1. What part of non breathable gases do you not fully understand.
2. What part of for industrial use such as is not fully understood.
3. What part of any other use is inappropriate is again not fully understood
Unfortunately Coltri has been fairly poor in their wording with their owner manuals, in my eyes since forever.
From another passage from the same manual:
DANGER: The compressor may be used together with Nitrox mixers up to a maximum of 40% oxygen and only with certified systems that feature an alarm system and that prevent the introduction of oxygen percentages above the permitted maximum and/or incorrect mixes.
IMPORTANT: AEROTECNICA COLTRI compressors provide breathable air at high pressure in compliance with EN12021 air quality requisites.
High pressure compressor for breathing air and technical gases.
Compatible process gases:
- Nitrogen
- Helium
- Nitrox 40% max O2
You may rightfully make a distinction between certain gases and their application, say medical oxygen and industrial oxygen. There is distinction to be made, but if that is of interest for the diver who mixes something in his shed is debatable. The medical O2 would surely be preferable, but thousands of people use industrial O2 for the same purpose. I have worked in countries where there is not even a distinction being made. This is not ideal, but tradeoffs are commonplace as places catch up with higher standards.
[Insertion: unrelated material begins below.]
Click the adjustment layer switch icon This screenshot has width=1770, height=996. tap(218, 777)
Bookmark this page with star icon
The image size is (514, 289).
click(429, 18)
Similar, making a distinction between industrial Nitrox and breathable Nitrox is not wrong. Several industrial processes use O2 enriched air and that gas may well not conform to say BS EN 12021-2014 if we would talk about he European sector. Maybe Coltri doesn't meet the required standards in a certain sector to not make that industrial distinction. I do not know if this is the case.
Breathable air as per BS EN 12021-2014:
Component | Concentration at 1013 mbar and 20 °C |
Oxygen | (21 ± 1) % |
Carbon dioxide | ≤ 500 ml/m³ (ppm) |
Carbon monoxide | ≤ 5 ml/m³ (ppm) |
Oil | ≤ 0,5 mg/m³ |
Breathable composition of nitrogen depleted air and oxygen enriched air as per BS EN 12021-2014:
Component | Concentration at 1013 mbar and 20 °C |
Oxygen | (Stated ± 1,0) % |
Carbon dioxide | ≤ 500 ml/m³ (ppm) |
Carbon monoxide | ≤ 5 ml/m³ (ppm) |
Oil | ≤ 0,1 mg/m³ |
The distinction between those two is the amount of acceptable oil level.
You are not wrong in pointing out the mentioning of
industrial in their manual. I believe that your statement may mislead people into thinking that their compressor is not suitable for mixing Nitrox, when in reality it is perfectly capable of doing so. If it then adheres to a certain standard with regards to gas purity is another question.
At some stage we are arguing over semantics. As so many things in diving, it is a matter of personal risk acceptance.
I would love for everyone to have a Bauer B-Membrane system, as that is state of the art equipment for dive centre use right now. But that doesn't mean that a cheaper, less sophisticated system can't be used while at the same time, accepting the shortcomings of that cheaper system.